You have a story burning inside you. Maybe it's a sprawling fantasy epic, a taut psychological thriller, or a quiet literary novel about a family unraveling over one summer. The idea is there, vivid and electric. But when you sit down to write, something happens: the blank page stares back, and the distance between "great idea" and "finished novel" suddenly feels impossible.
This is where an outline saves you. Not a rigid, creativity-killing straitjacket, but a flexible map that shows you where your story is going so you can focus on the writing itself. In this guide, you'll get a complete novel outline template you can use today, along with the reasoning behind each approach so you can choose what works for your brain.

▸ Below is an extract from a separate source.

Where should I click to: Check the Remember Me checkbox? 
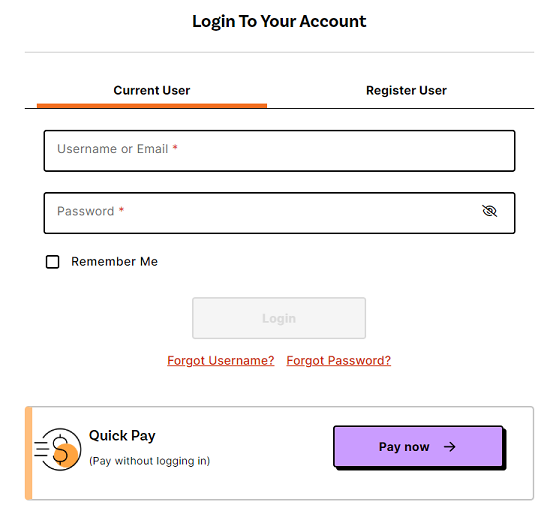click(52, 262)
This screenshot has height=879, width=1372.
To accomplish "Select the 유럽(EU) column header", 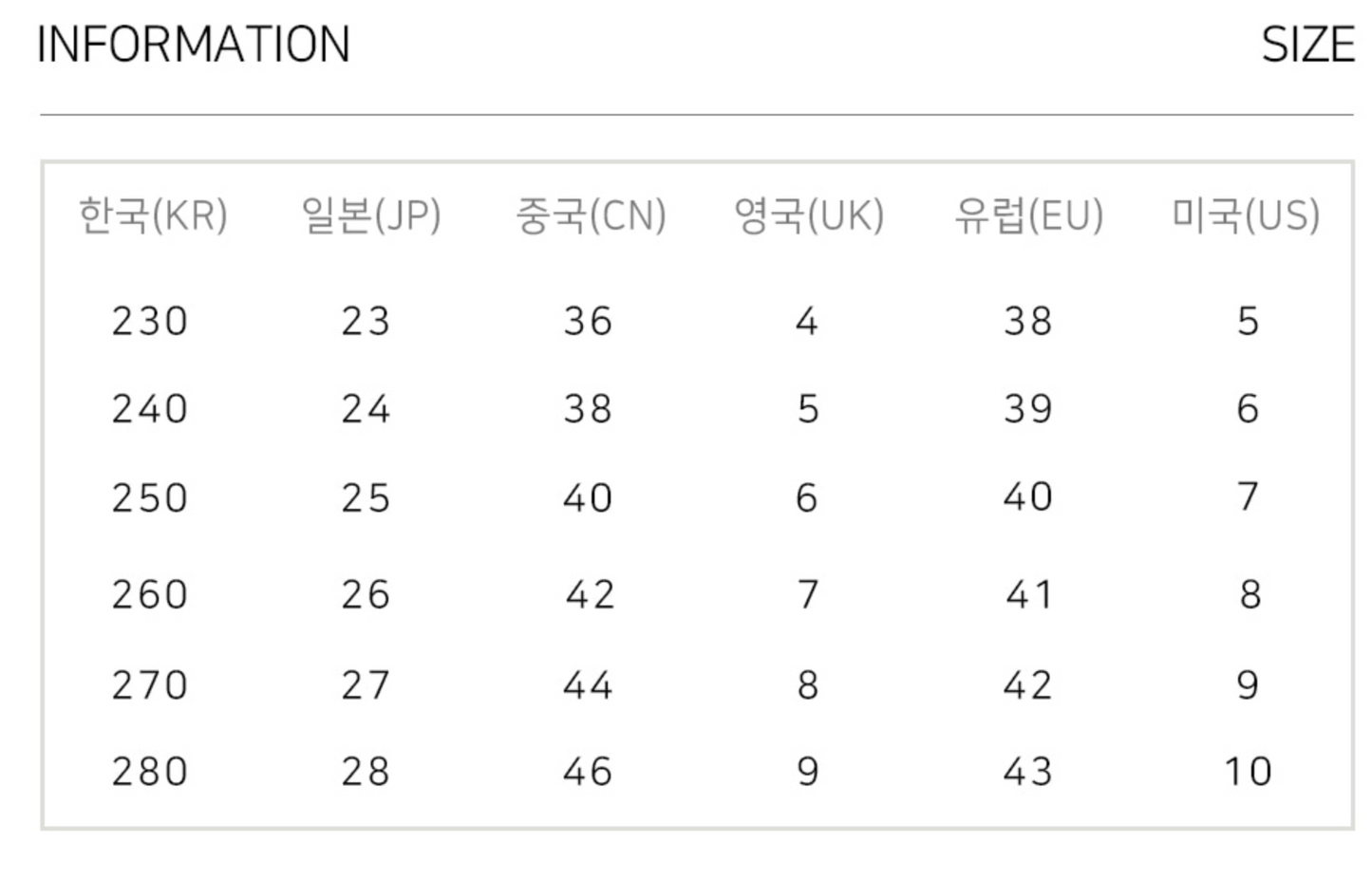I will (1029, 215).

Pantsers vs. Plotters vs. Plantsers: Which Are You?
Before we get into templates, it helps to know where you fall on the planning spectrum. Writers generally land in one of three camps:
Pantsers write by the seat of their pants. They discover the story as they go, following characters wherever they lead. Stephen King famously described his process as "uncovering a fossil" rather than building a structure. The joy of pantsing is the surprise. The danger is writing 60,000 words and realizing your story has no spine.
Plotters plan extensively before writing. They know every major beat, every turning point, sometimes every scene before typing Chapter One. Brandon Sanderson outlines in meticulous detail. The joy of plotting is confidence. The danger is an outline so rigid it smothers the life out of the prose.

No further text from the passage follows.